Bryan died a few months ago.  He was young, brilliant, and healthy.  He was not the die-young type, if there is one.  I expected him to spend years and years jousting with political adversaries in online discussion boards.  I thought someday he’d be the well-dressed old man at the coffee shop who caught people off-guard with his witty banter.  And I wouldn’t have been surprised to find his name linked with some piece of legislature that made our town beautiful or greener or more progressive.

I did not think that, today, I’d be resting my fingers on his name etched in glass on his niche of the columbarium wall.  The temperature-control in this room is not working.  It is hot and terribly smothering, and I am thankful for something measurable, something external to blame.
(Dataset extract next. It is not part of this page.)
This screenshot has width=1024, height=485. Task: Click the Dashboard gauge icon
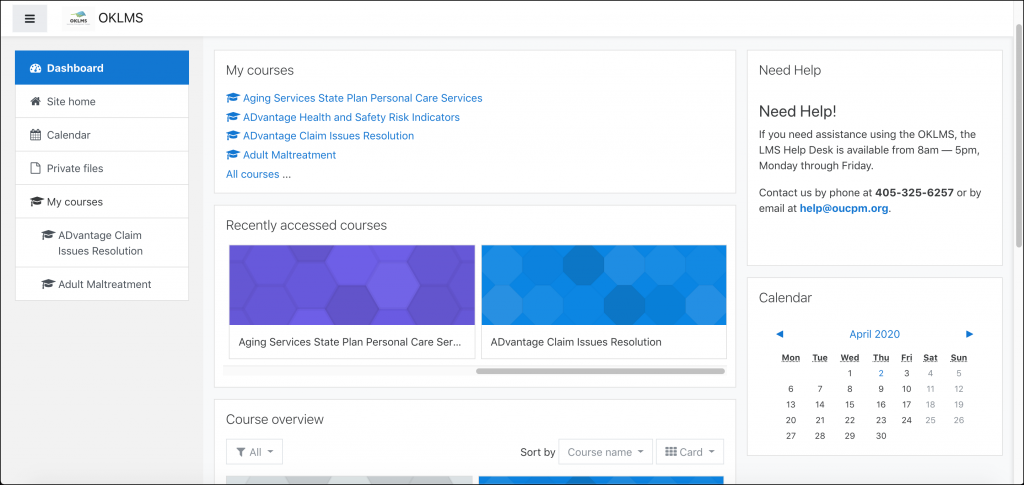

The church basement is only half-underground, and the narrow window high on the wall pours light into the room like grace, like life.  I suck it in.

When I leave, I call my brother and tell him I have closure.  My brother doesn’t believe in closure, he says.  He believes in time.

Weeks later, I’m at home playing with my kids.  Or I’m on the computer, or I’m taking a walk.  And I’m caught off-guard by sudden memories of my friend, like crumbs in places I’m sure I’ve swept.  I try to brush them all up, to gather them together with the rhythm of a broom.  Sometimes, I have a beautiful story.  And sometimes, all I have are crumbs.  Ashes.  Dust.

“His oath, his covenant, his blood sustain me in the whelming flood…”

I think of the window and it’s grace-light pouring in.

Maybe that’s enough.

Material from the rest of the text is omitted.